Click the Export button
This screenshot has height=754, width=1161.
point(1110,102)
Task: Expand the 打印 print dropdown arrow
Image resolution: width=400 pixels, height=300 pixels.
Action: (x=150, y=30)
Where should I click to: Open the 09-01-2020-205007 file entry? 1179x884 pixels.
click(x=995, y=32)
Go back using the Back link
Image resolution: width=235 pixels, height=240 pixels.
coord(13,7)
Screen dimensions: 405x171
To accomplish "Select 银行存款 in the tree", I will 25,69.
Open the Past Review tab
---
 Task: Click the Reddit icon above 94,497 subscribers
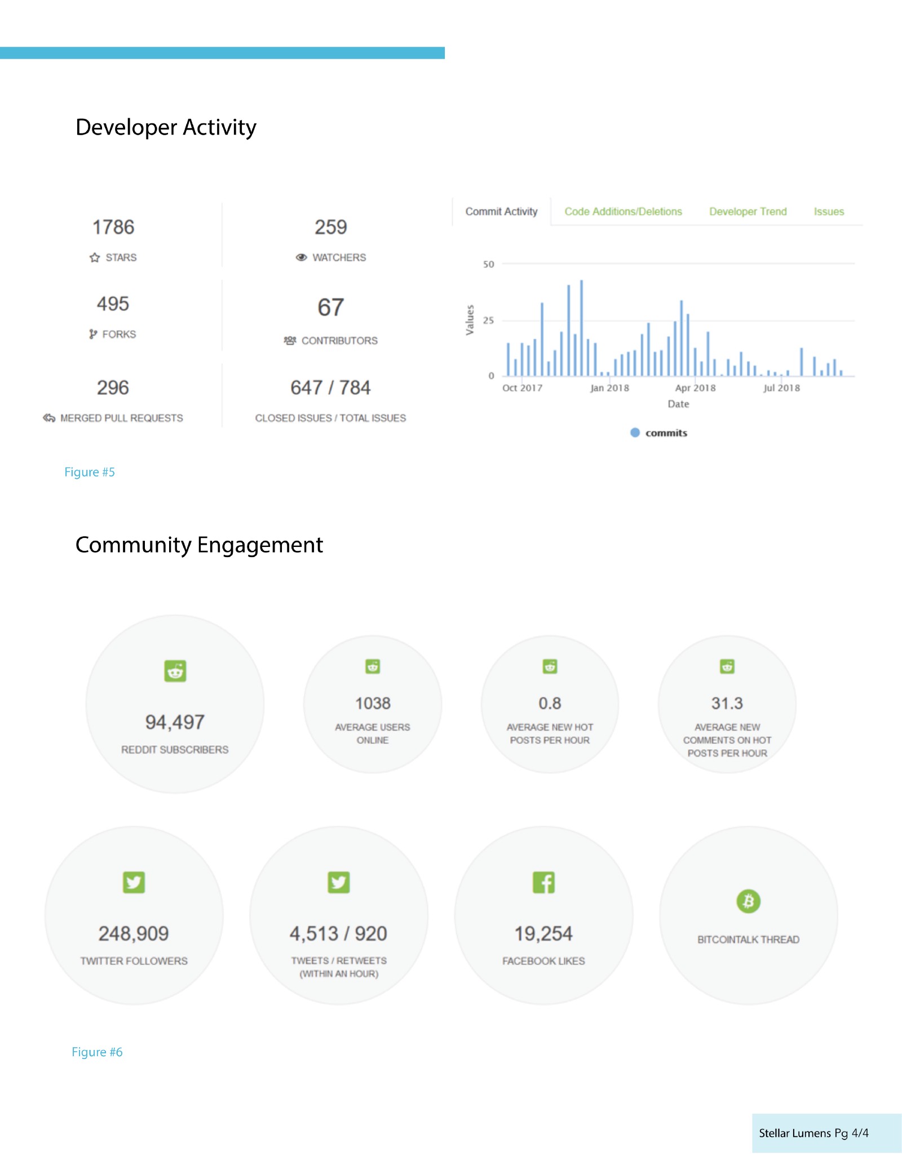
* * *
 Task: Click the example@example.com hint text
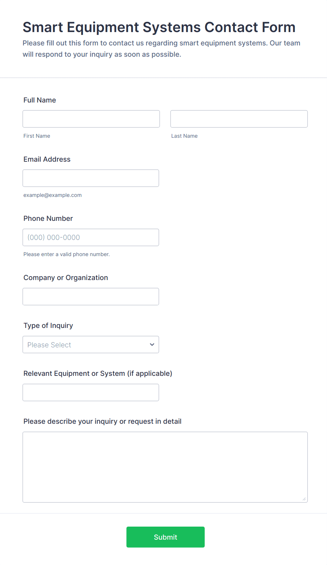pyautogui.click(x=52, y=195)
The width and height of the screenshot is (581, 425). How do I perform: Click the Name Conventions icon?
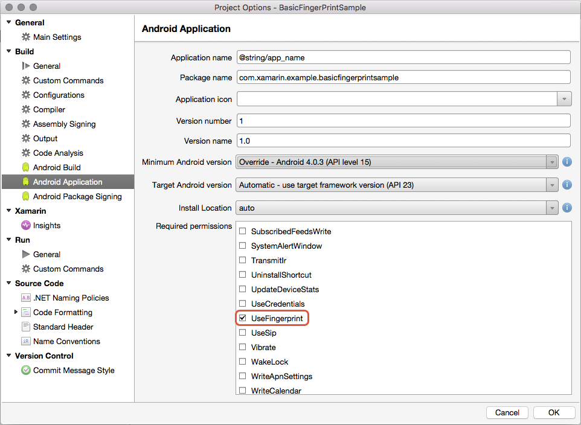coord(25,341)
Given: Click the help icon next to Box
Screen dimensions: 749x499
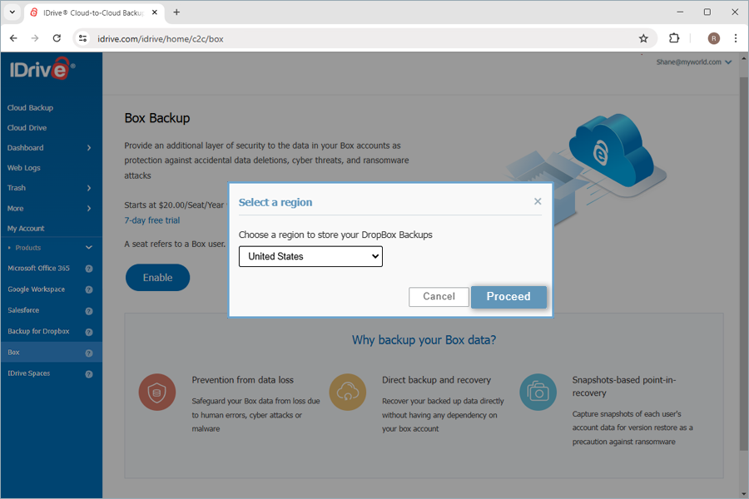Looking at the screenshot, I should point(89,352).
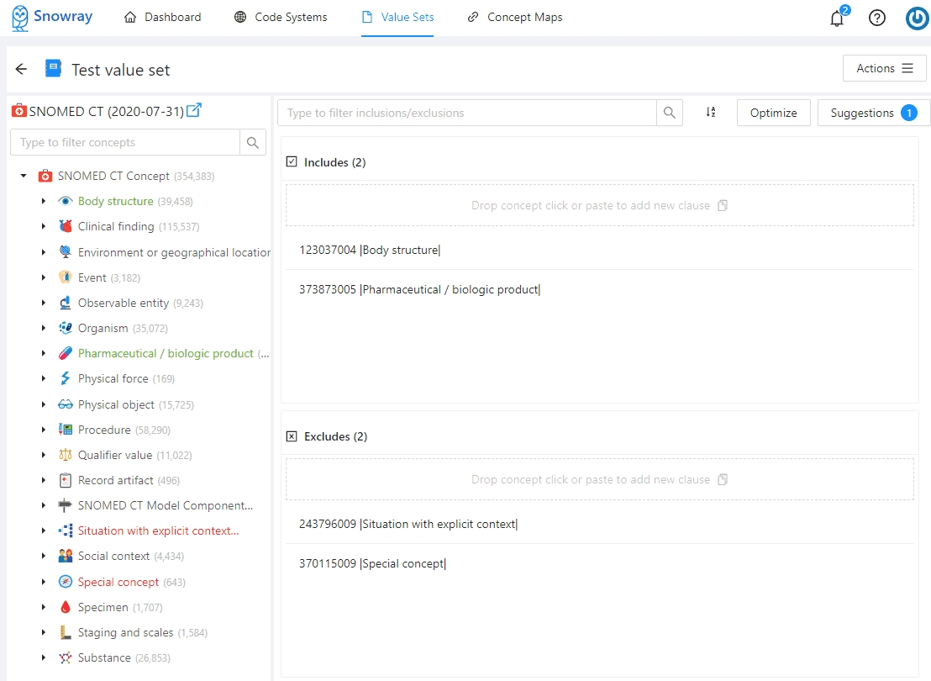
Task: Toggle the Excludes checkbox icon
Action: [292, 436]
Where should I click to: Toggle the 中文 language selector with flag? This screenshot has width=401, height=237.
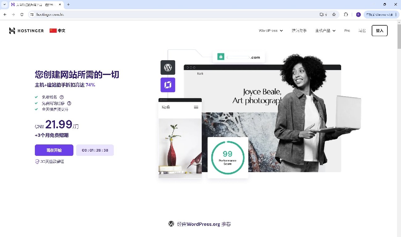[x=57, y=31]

> Exercise description: Your answer should consist of the lines from the line with "Task: Expand the 打印 print dropdown arrow" to the line with "Go back using the Back link" above, repeated exactly, both ends included.

> Your solution:
Task: Expand the 打印 print dropdown arrow
Image resolution: width=400 pixels, height=300 pixels.
Action: (x=150, y=30)
Where should I click to: Open the 09-01-2020-205007 file entry? 1179x884 pixels.
click(x=995, y=32)
Go back using the Back link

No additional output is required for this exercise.